[Kutipan Teks]
========

Saat ini pemerintah sedang semangat-semangatnya membangun desa dimulai sejak diterbitkannya Undang-Undang Nomor 6 Tahun 2014 tentang Desa. Sejak 2015 pemerintah mengalokasikan sebesar 10% dana APBN untuk membangun desa yang disebut dengan Dana Desa. Setiap desa mendapatkan kucuran dana beragam, tergantung dari letak geografis, jumlah penduduk, tingkat kemiskinan, dan luas wilayah.

Kepala Dinas Pemberdayaan Masyarakat Gampong Provinsi Aceh, Bukhari, dalam Refleksi 4 Tahun Implementasi Undang-Undang Desa (Potret gampong terkini pascalahir Undang-Undang Nomor 6 Tahun 2014 tentang Desa) pada 20 Desember 2018 lalu menyebutkan, selama empat tahun lahirnya UU Desa, Aceh telah menerima kucuran dana Rp14,8 triliun. Aceh adalah provinsi ketiga penerima Dana Desa terbesar di Indonesia setelah Jawa Tengah dan Jawa Timur.

Ironisnya kata Bukhari, kehadiran Dana Desa belum mampu menyelesaikan persoalan kemiskinan di Aceh. Selama ini 80% Dana Desa habis untuk pembangunan infrastruktur. Ke depan skemanya akan dibalik, porsinya akan lebih besar digunakan untuk pemberdayaan ekonomi masyarakat. Menurut hemat penulis di sinilah peran Dana Desa untuk menyokong pelestarian lingkungan bisa dioptimalkan.

========

[Permintaan Tertulis A] Menurut teks tentang Dana Desa, provinsi mana saja yang menerima Dana Desa lebih besar daripada Aceh?
[Permintaan Tertulis B] Salin dengan tepat bagian teks tentang Dana Desa mulai dari "Saat ini pemerintah" sampai dengan "dan luas wilayah.".
Materi ini diambil dari sumber lain, bukan dari teks tentang Dana Desa.

[Cuplikan Data]
========

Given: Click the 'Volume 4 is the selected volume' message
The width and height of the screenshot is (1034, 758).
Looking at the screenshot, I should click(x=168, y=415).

========

[Penyelesaian Lengkap A] Jawa Tengah dan Jawa Timur.

[Penyelesaian Lengkap B]
Saat ini pemerintah sedang semangat-semangatnya membangun desa dimulai sejak diterbitkannya Undang-Undang Nomor 6 Tahun 2014 tentang Desa. Sejak 2015 pemerintah mengalokasikan sebesar 10% dana APBN untuk membangun desa yang disebut dengan Dana Desa. Setiap desa mendapatkan kucuran dana beragam, tergantung dari letak geografis, jumlah penduduk, tingkat kemiskinan, dan luas wilayah.